- [WORK TASK]:
On how many lines of these entries does the word "agent" occur? State the number alone.

- [DATA FOR REVIEW]:
◆ ◆ ◆ ◆ ◆

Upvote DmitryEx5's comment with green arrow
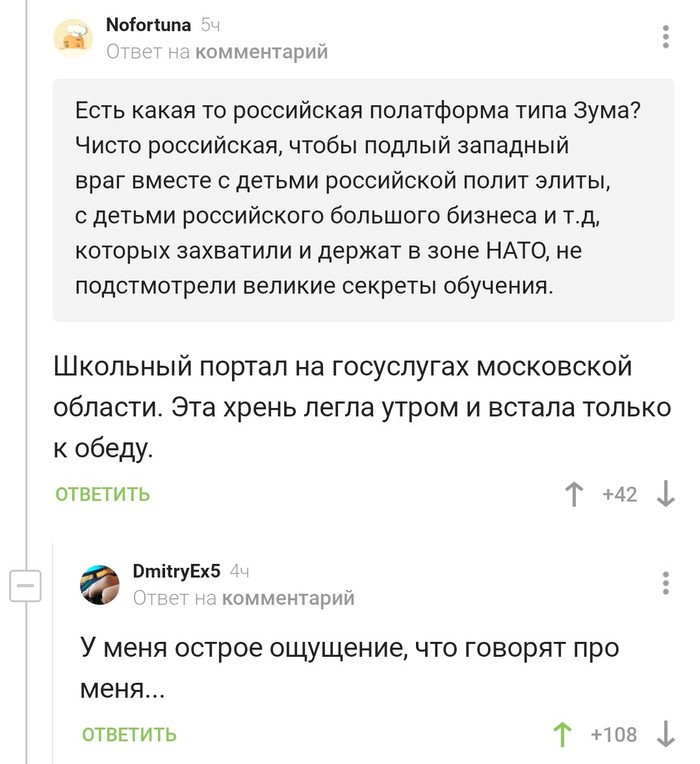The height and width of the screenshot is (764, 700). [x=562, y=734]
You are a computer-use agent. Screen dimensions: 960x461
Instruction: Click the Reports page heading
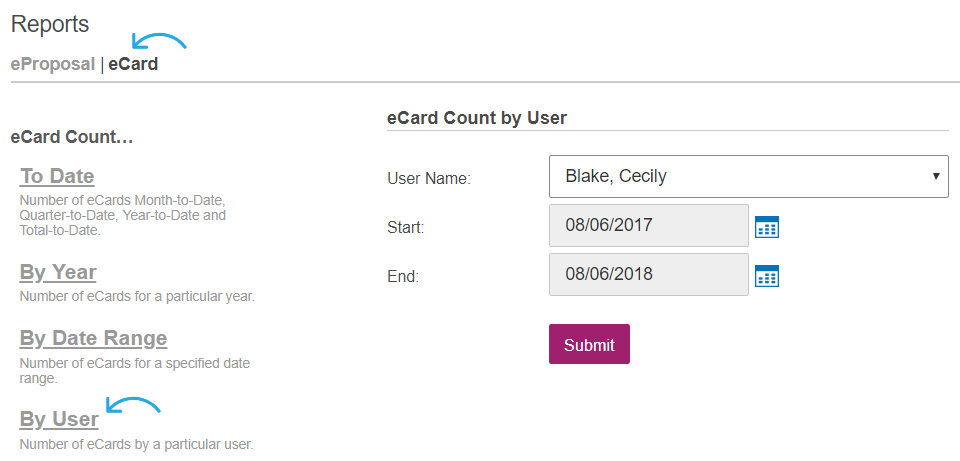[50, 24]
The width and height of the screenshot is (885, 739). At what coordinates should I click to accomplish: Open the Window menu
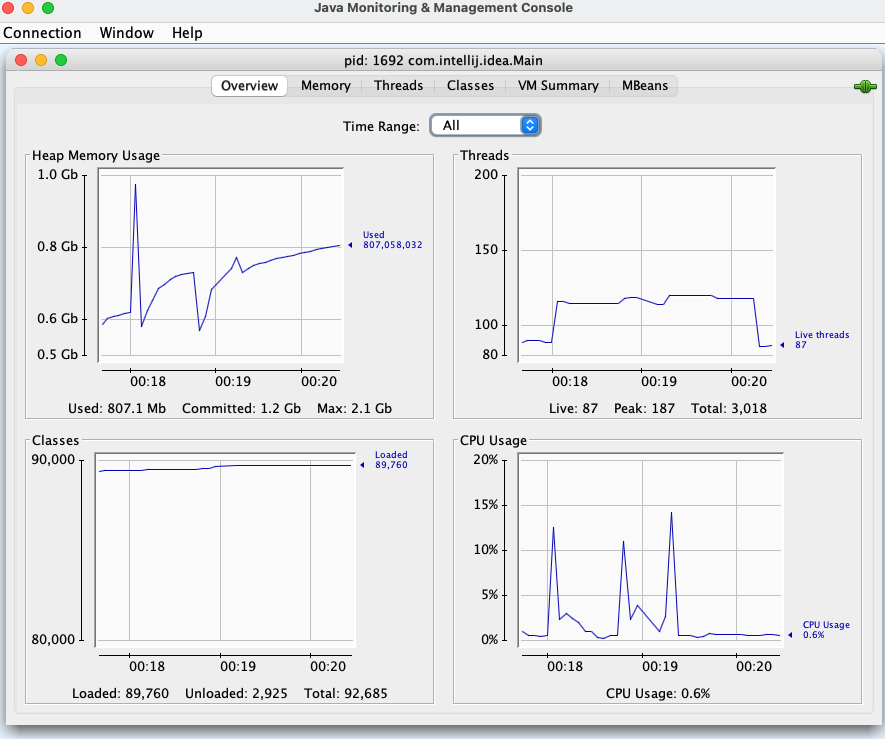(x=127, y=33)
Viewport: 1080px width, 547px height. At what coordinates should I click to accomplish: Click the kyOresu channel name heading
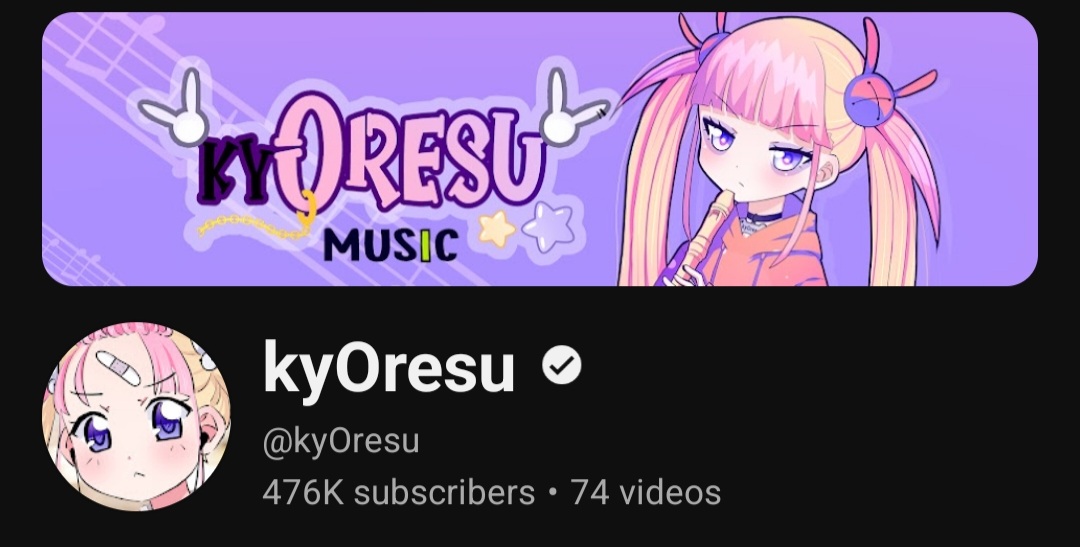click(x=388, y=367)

◆ ◆ ◆ ◆ ◆

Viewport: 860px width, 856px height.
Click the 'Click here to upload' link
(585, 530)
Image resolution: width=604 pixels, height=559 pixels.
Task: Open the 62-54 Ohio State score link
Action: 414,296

◆ ◆ ◆ ◆ ◆

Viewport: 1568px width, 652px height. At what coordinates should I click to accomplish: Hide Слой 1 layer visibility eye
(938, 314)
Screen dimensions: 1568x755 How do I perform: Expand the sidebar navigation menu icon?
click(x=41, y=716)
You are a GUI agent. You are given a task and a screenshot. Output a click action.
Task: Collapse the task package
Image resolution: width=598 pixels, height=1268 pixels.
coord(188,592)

◆ ◆ ◆ ◆ ◆

- [THE ANSWER]:
2